A: Her dyspnoea could be multifactorial. It is possibly due to a combination of left heart failure due to ischaemia and hypertension, poorly controlled asthma and restrictive ventilatory defect secondary to obesity. Pulmonary embolisation is another contributory factor that should be considered. Pleural effusion associated with hypothyroidism is also a remote possibility. To further investigate this, I would like to see the results of arterial blood gases on room air, looking for hypoxia and hypercapnoea, and formal lung function studies, looking for a combination of obstructive and restrictive patterns together with impaired gas exchange. If there was significant hypoxia in the blood gas result I would also perform a ventilation-perfusion scan, looking for mismatch defects that would suggest pulmonary embolism.

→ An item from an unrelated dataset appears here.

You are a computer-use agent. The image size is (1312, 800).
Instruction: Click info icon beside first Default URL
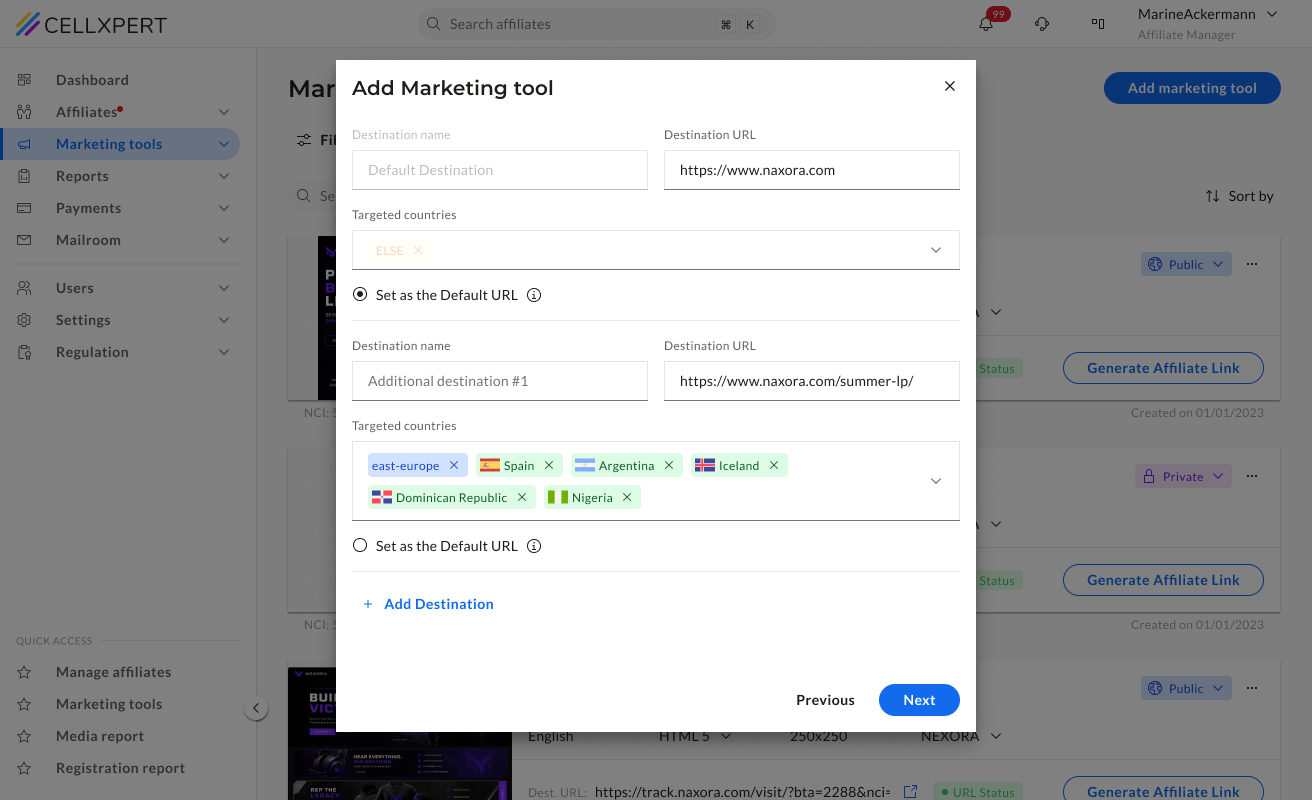coord(534,295)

Q: Why is she still complaining of daytime somnolence despite the treatment of her sleep apnoea?
A: She has multiple risk factors that contribute to obstructive sleep apnoea,including morbid obesity, oropharyngeal crowding and possible hypothyroidism. On the other hand, obstructive sleep apnoea can be contributing to many of the medical problems she currently suffers from, including poorly controlled hypertension, dyspnoea, depression and early-morning headaches. The persistence of daytime symptoms including somnolence despite nocturnal nasal continuous positive airway pressure may be due to poor technique, but I would like to confirm the diagnosis of obstructive sleep apnoea conclusively. She needs a repeat sleep study and assessment of her technique with the nocturnal continuous positive airway pressure machine. Once again, achievement of weight loss goals will certainly improve her prognosis in this respect.
Q: How would you manage hypercholesterolaemia that is not responding to the maximum available dose of the statin medication you have commenced?
A: If the fasting total cholesterol level remains above 4.0 mmol/L despite statin therapy at 40 mg/day for more than 3 months, I would add ezetimibe 10 mg to the regimen. This agent is known to reduce the cholesterol level by a further 15% over what is achieved with the maximal statin dose.